Hacker Read top | best | new | newcomments | leaders | about | bookmarklet login
Who is horse_js? (whoishorsejs.com) similar stories update story
206.0 points by juniusfree | karma 234 | avg karma 6.88 2019-01-19 07:01:23+00:00 | hide | past | favorite | 87 comments



view as:

bump

Very fun read, it contains just the right amount of detail to stay entertaining without getting bogged down in minutiae.

Neat concept, wonderful execution, and beautiful presentation. Now if only the entire web could follow suit.

I have to politely disagree. This could've been made as a static page. Instead, with Javascript off you see just a totally blank page. Thank God that most of the web doesn't follow the suit.

I would add to that the unnecessary scrolling of this presentation style. With classical layouting you can get far more information over the fold and allow your reader to skip stuff "ah, yeah, I see what they did there" - without having to constantly interact with the keyboard / mouse.

This is journalism!

This is native advertising.

But it does have the tone of a type of “data journalism” that we should see more often.

I would appreciate a site that treats all news the way 538 treats politics.


I was scrolling through the whole article raging for an ethics paragraph, but I guess they handled that pretty well.

With a nifty and I think necessary touch of themselves still being in the dark; I very much doubt that the data they gathered can really reveal the author's identity, and the result they arrived on (Tom Dale) seems to largely originate from the "quotes one person far more than others" metric.

You could almost consider it an anti-metric: which intently pseudonymous author would dare to retweet their own nym? However, to counter this analysis you'd have to blend in with the average Twitter user in your niche, so it then comes down to a psychological game of "what would horse_js do?".


The ember part is a giveaway too since it's a language that has a small but passionate base you'd expect the person behind it to care about ember. That being said the reasoning doesn't rule out wycats.

> I was scrolling through the whole article raging for an ethics paragraph, but I guess they handled that pretty well.

What good is an "ethics paragraph" anyway? Isn't it like prefacing an offensive statement with "no offense, but"? It's one thing if you have a disclaimer to protect the user, since the user is making the decision. It's another thing to make a disclaimer that just lectures the user about privacy, but does nothing to protect the doxxed. That just seems like a lame attempt to make the site less liable, like when people post copyright content with the disclaimer "I do not own this."


I'm clearly a terrible person, but I read the reveal and immediately thought "But X isn't funny enough to be horse_js!"

I thought "Oh! Exactly! That is definitely his type of humor, makes so much sense". Especially the actual accounts he quotes are often very small and quite specific.

I'm very surprised they didn't find him based on the least quoted people's followers actually.


Wowwwwww

haha, ur funny

> We got permission from our suspect before we released this site and they have allowed to use their name and release the data that we had about them.
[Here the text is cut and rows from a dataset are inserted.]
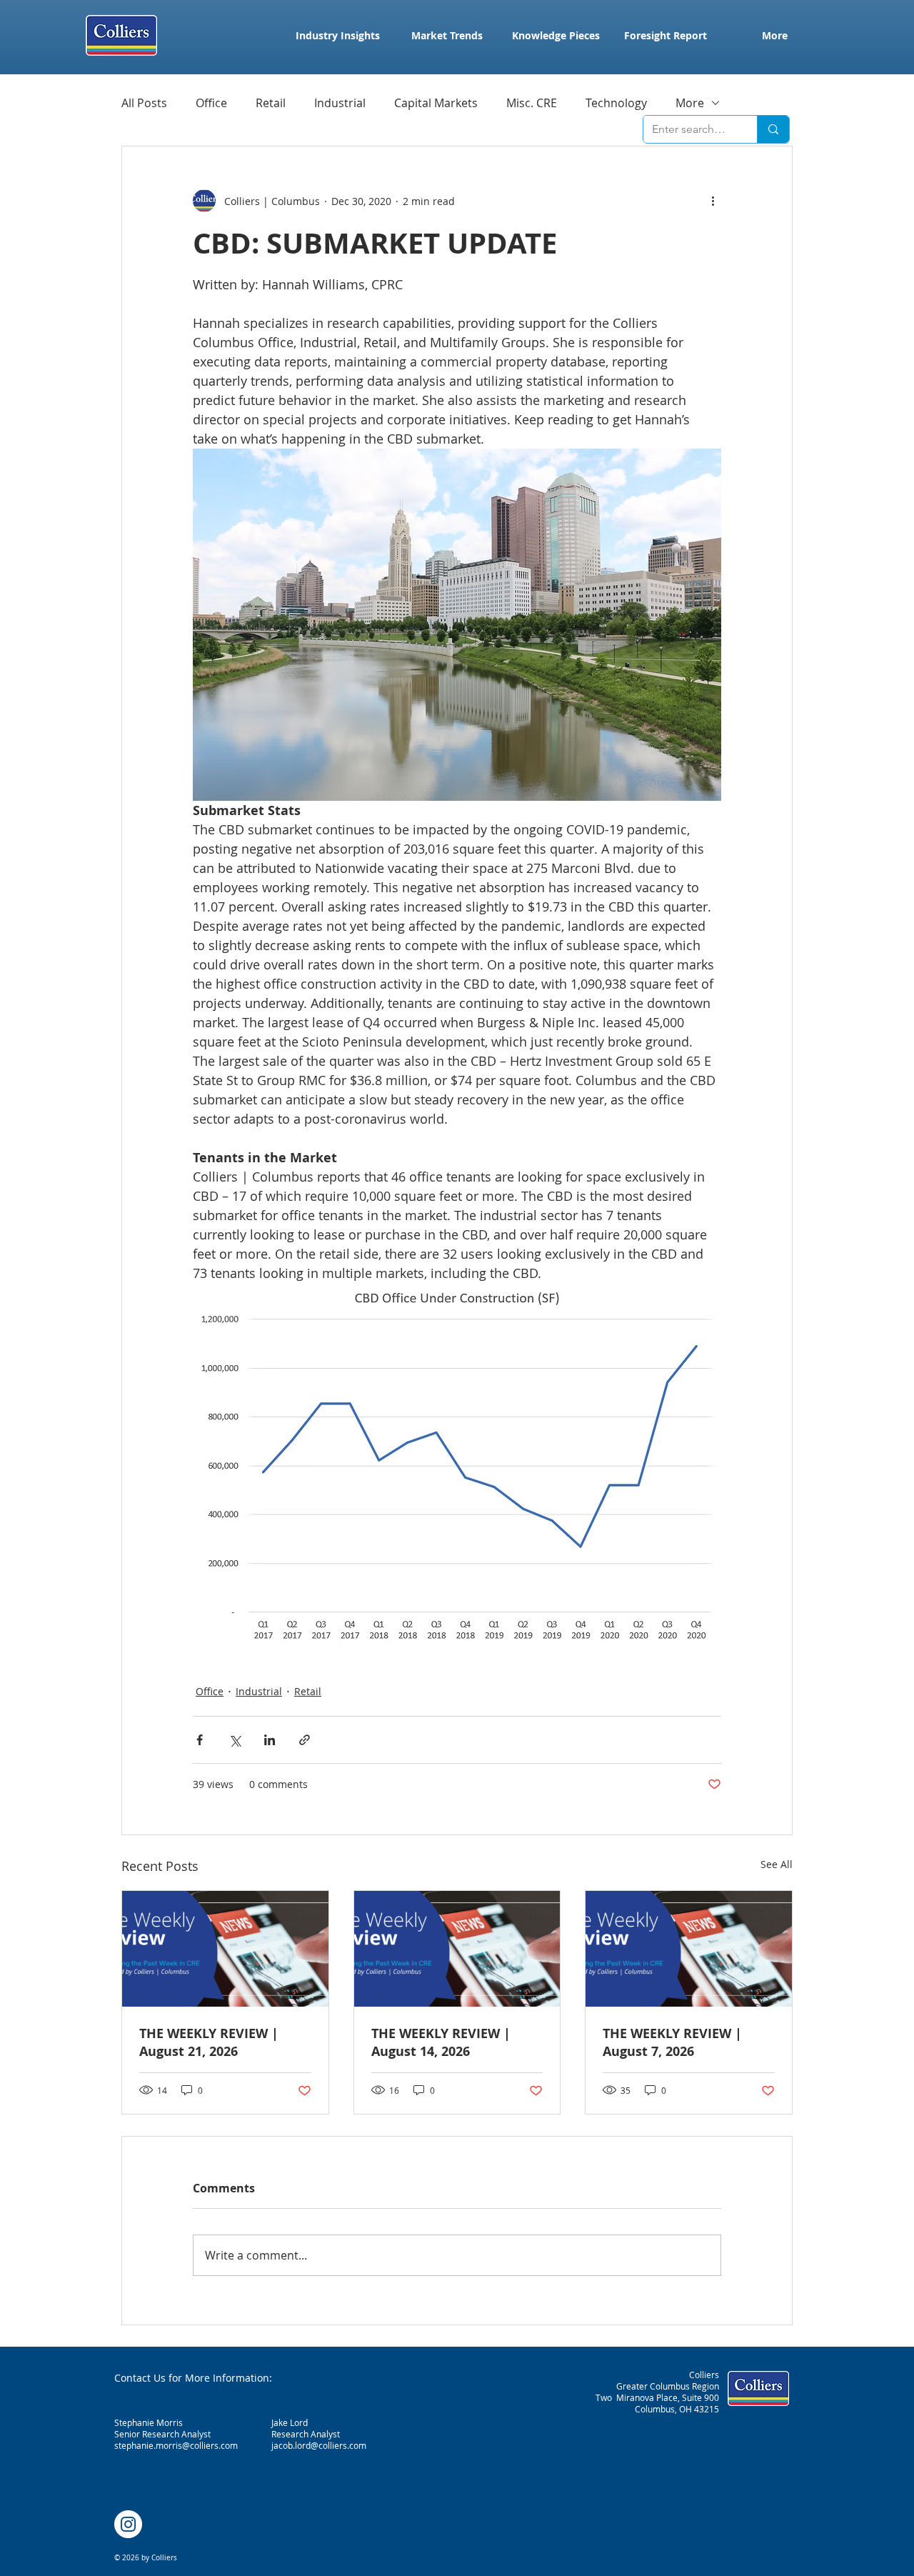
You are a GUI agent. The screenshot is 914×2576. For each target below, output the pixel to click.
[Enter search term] (773, 129)
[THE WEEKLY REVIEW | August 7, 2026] (689, 1949)
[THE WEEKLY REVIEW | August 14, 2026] (457, 1949)
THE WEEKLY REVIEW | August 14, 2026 (441, 2042)
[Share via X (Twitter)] (234, 1740)
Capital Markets (436, 103)
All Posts (144, 103)
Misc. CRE (531, 103)
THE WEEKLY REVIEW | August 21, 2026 (208, 2042)
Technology (616, 103)
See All (776, 1864)
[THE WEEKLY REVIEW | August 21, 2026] (225, 1949)
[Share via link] (304, 1740)
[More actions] (712, 200)
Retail (271, 103)
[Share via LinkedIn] (269, 1740)
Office (211, 103)
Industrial (340, 103)
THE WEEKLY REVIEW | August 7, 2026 (672, 2042)
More (690, 103)
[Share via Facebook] (199, 1740)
Looking forward to your response!


Its interesting but also worrying. This is pretty much doxxing under the guise of intellectual curiosity.

If the article explained why they wanted to identify this account then fair enough. However you are going to end up in an ethical slippery slope were it will be used to doxx people who are controversial, troll, political dissidents and whistle blowers.


None of the techniques they used to come to their conclusion were groundbreaking or even surprising.

To you or me but for others its an education on how they can be compromised or how they can compromise others.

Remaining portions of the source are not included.